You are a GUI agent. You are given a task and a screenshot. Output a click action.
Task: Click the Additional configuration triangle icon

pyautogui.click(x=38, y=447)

--------------------

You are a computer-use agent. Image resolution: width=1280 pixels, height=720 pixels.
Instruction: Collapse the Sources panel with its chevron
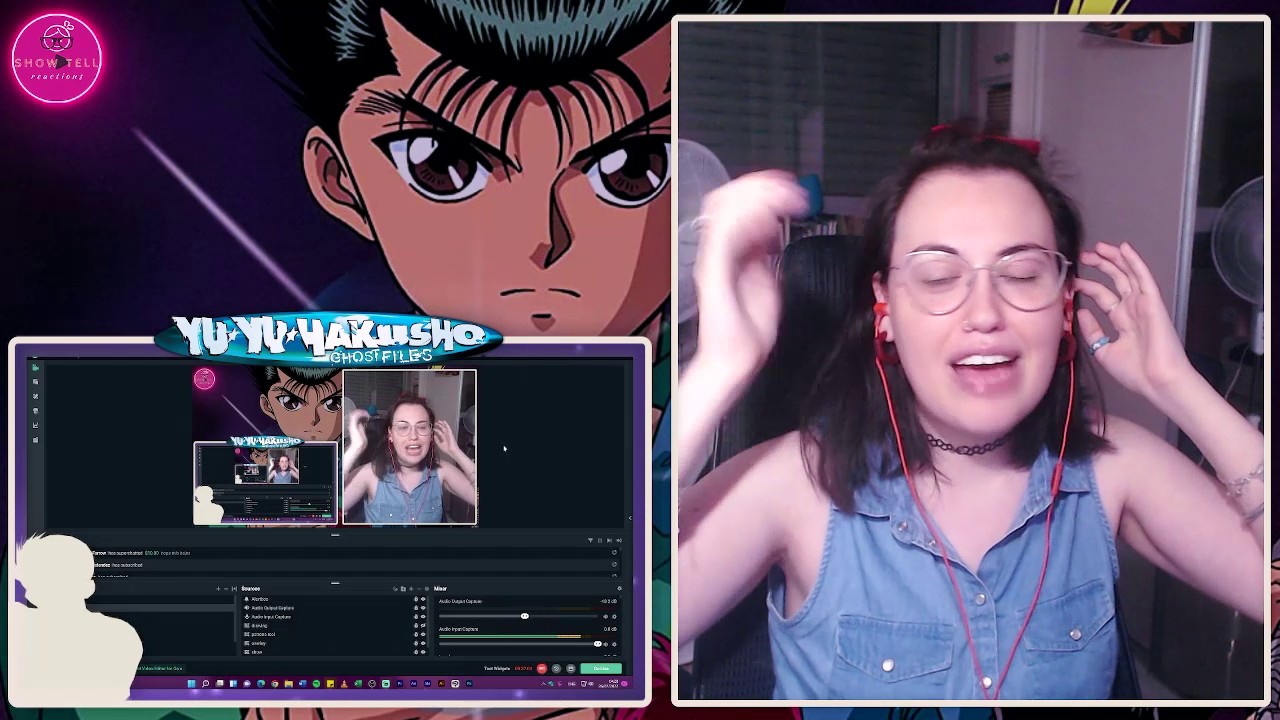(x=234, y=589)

--------------------

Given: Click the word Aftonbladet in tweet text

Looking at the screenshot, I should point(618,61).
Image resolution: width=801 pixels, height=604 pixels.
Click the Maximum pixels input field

--------------------

▶ _Task to carry out_
Copy word for word the stretch of entries above from the line that has "Given: Click the" through the line that has "Click the Maximum pixels input field", both ends included, and nothing outside it.

▶ _Result for this exercise_
Given: Click the word Aftonbladet in tweet text

Looking at the screenshot, I should point(618,61).
Image resolution: width=801 pixels, height=604 pixels.
Click the Maximum pixels input field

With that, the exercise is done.